BMW’s CE 02 scooter will tug your heartstrings, drain your wallet

AI SaaS

A man rides a small electric scooter in the rain
Enlarge / It wasn’t the best weather for riding, but we braved the elements anyway to try out this adorable-looking machine.

Daniel Kraus for BMW

While I wouldn’t say the BMW CE 02 has universal appeal, there is something incredibly compelling about the thing. It doesn’t matter if you’ve ever thrown a leg over a motorcycle or scooter or whether a two-wheeled means of conveyance makes any sense for your mobility needs.

Take one look, and you’ll probably want one.

Unfortunately, reading the particulars of the bike reduces its appeal dramatically. With a top speed of just 59 mph (95 km/h), a range of only 56 miles (90 km), and a recoil-generating base price of $7,599, the CE 02 is a tricky proposition.

But none of that answers the key question that has been on my mind ever since BMW started showing off the CE 02 as a concept back in 2021: Could this little bike actually be fun to ride? On a windy, rainy day in Portugal, I finally got a chance to find out.

The CE 02 makes just 15 hp (11 kW) and 41 lb-ft (56 Nm) of torque from an electric motor that drives the 14-inch rear wheel. That size is a bit particular, splitting the difference between a typical scooter and a typical motorcycle. That, though, is in keeping with the rest of this genre-defying bike.

BMW says this is a new category of two-wheeled mobility, which it calls “eParkourer.” As I can’t see that term catching on, I’ll just call it its own thing. Regardless, in the US at least, it is a thing that will require a motorcycle license.

The CE 02's handlebars and controls.
Enlarge / The CE 02’s handlebars and controls.

BMW

Is it quick enough and sharp enough to charm someone used to riding a proper motorcycle with some multiple of the CE 02’s power and top speed? It helps if you’re a tech-friendly sort of rider. The CE 02 has a greater-than-average selection of buttons to fiddle with. Though the LCD display is diminutive, at just 3.5 inches on the diagonal, the CE 02 offers plenty of features through buttons under left and right thumbs.
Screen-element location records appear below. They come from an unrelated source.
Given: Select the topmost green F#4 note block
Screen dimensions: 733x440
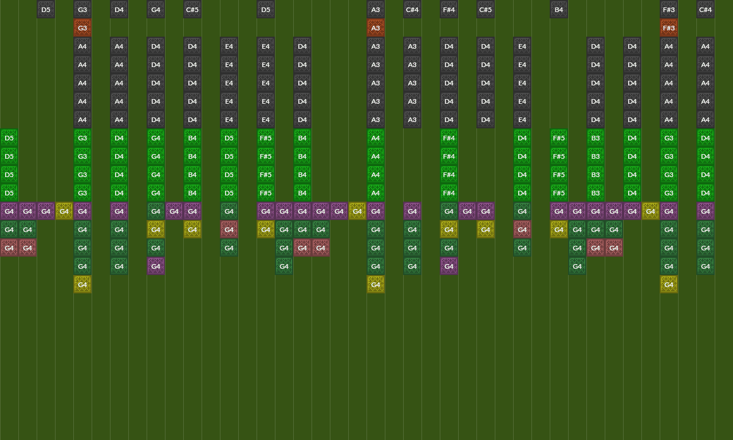Looking at the screenshot, I should [x=449, y=138].
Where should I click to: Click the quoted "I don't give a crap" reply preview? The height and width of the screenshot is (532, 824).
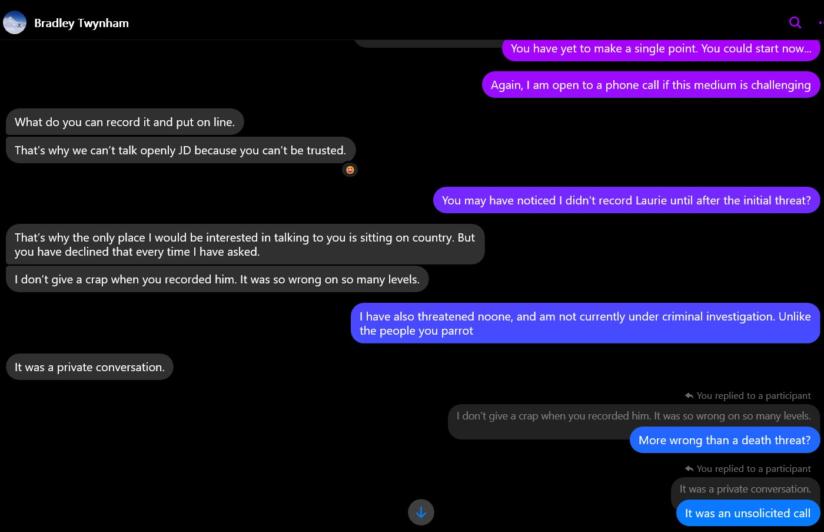click(633, 416)
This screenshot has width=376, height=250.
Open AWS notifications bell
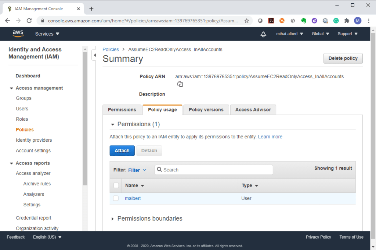pos(263,34)
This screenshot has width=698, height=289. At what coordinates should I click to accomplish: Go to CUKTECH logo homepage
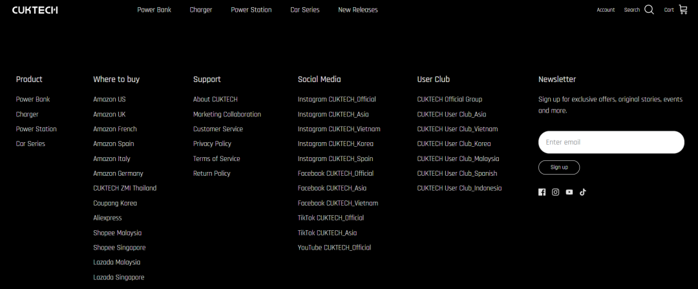coord(35,10)
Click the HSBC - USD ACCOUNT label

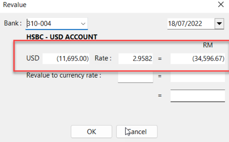point(62,37)
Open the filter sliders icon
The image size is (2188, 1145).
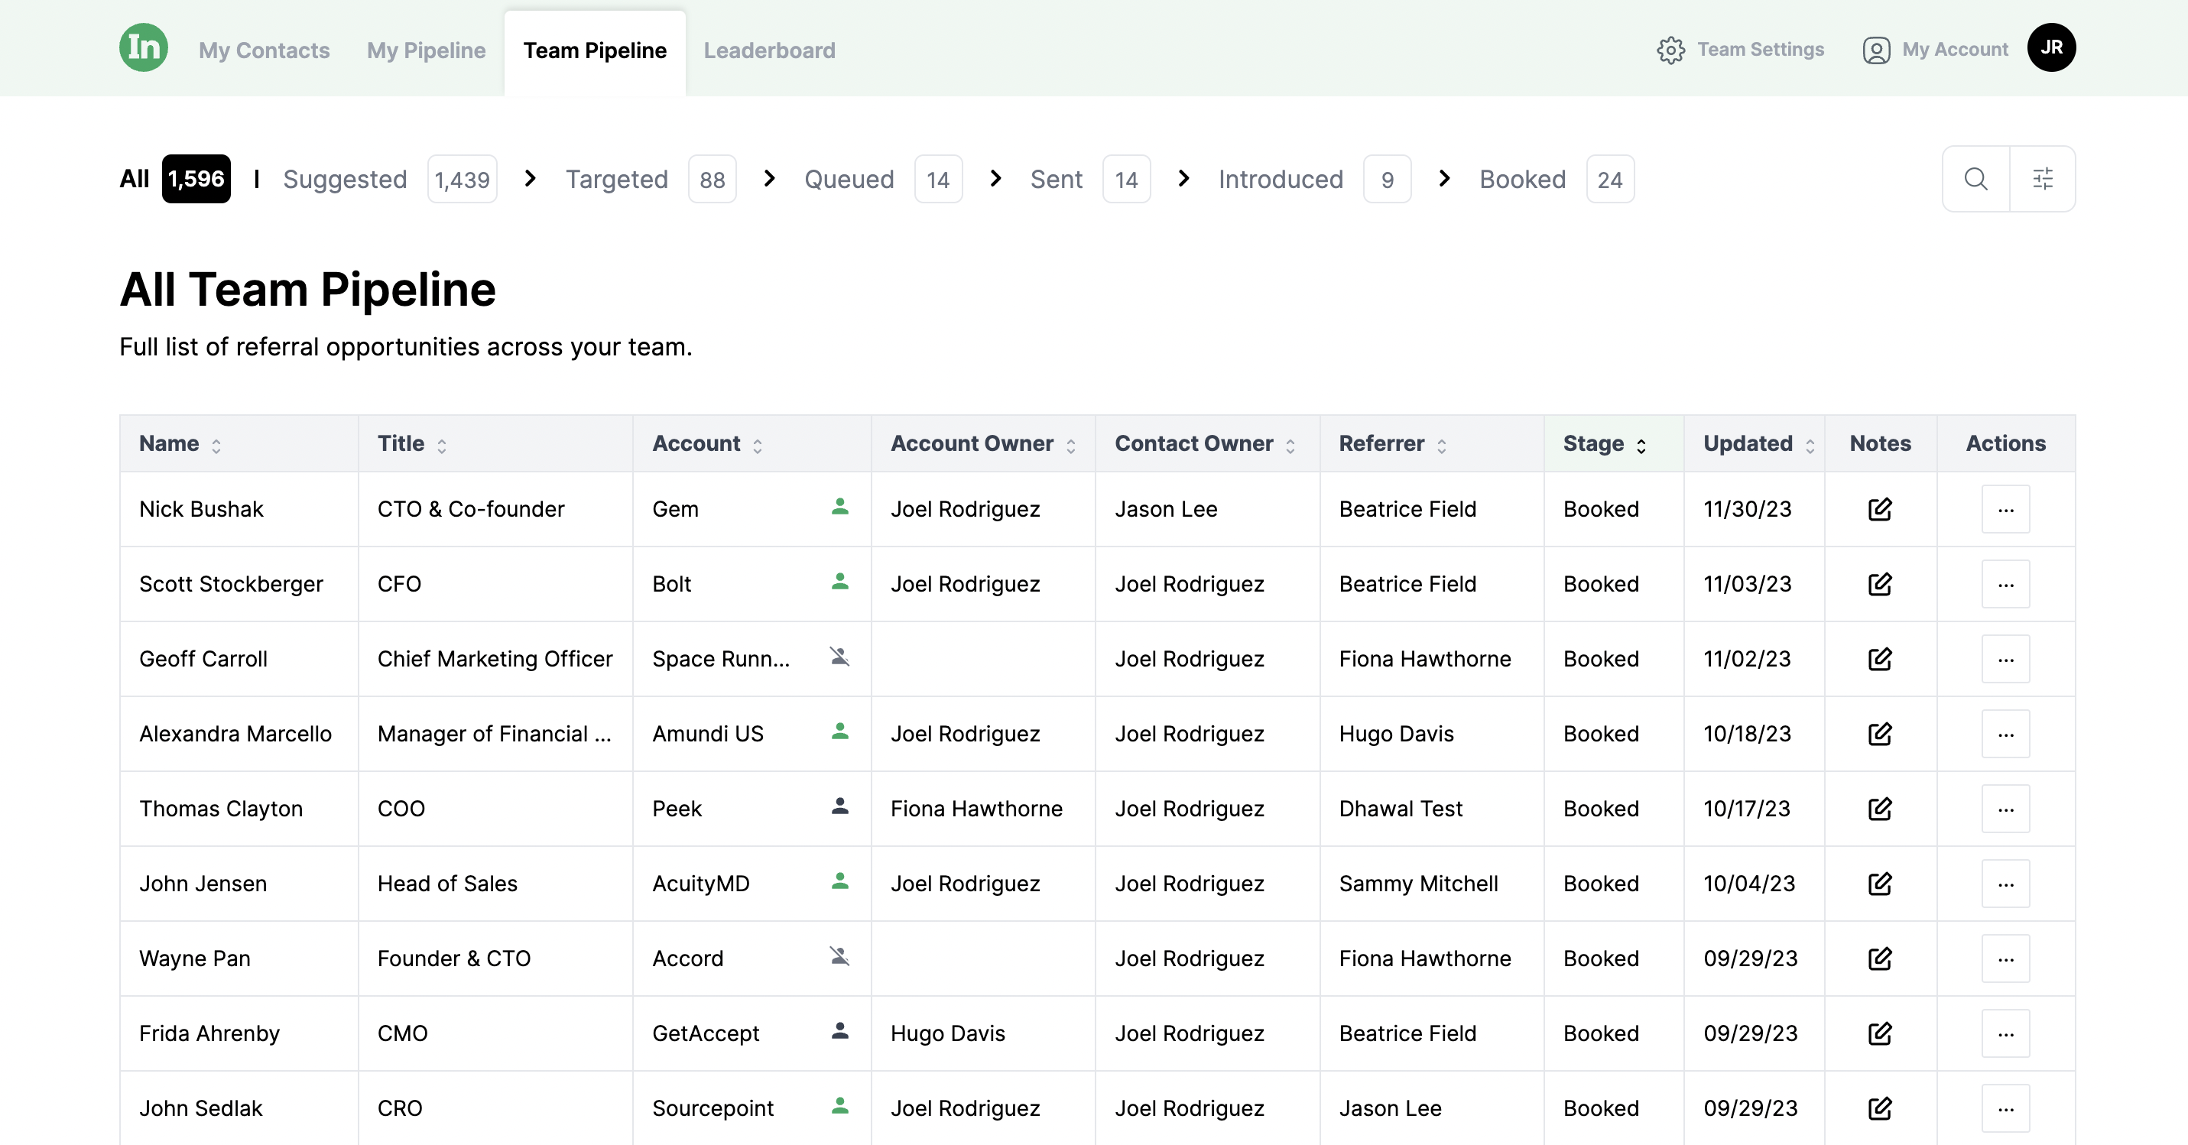coord(2042,179)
But that’s just the beginning. Connect a smartphone, and you can control that, too, within the BMW Motorrad Connected app at least. You can cue up custom routes to share with friends and even look up weather forecasts ahead of your ride. (The phone I tested this with was without a local SIM, so I couldn’t sample this particular feature, but then, I wouldn’t have liked what it had to say anyway.)

After a few minutes in the saddle, it’s all intuitive enough, and the major controls (lights, horn, turn signal) are where you expect them. Only the mode button, down low on the right, is an awkward reach.

There are three modes available: Flow, Surf, and Flash. I confess I had to run through them all a few times before I could tell the difference. With just 15 hp on tap, no amount of toggling will make this feel like a rocket ship. The changes are nuanced, with Flash giving a sharper bite to the throttle, helping it get moving somewhat more quickly.

Regardless of mode, once you’re above 30 mph (48 km/h) there’s not much acceleration left. This should be no surprise given you’re already more than halfway to the CE 02’s terminal velocity.

The more significant change between these modes is regenerative braking. On Surf, regen is disabled, thus leading to its namesake floating feel. I like a lot of regen, so I quickly settled on Flash, which has the sharpest acceleration and regen. It’s not quite a one-pedal mode, as you’ll need to grab the brake to come to a stop and stay there, but it’s close.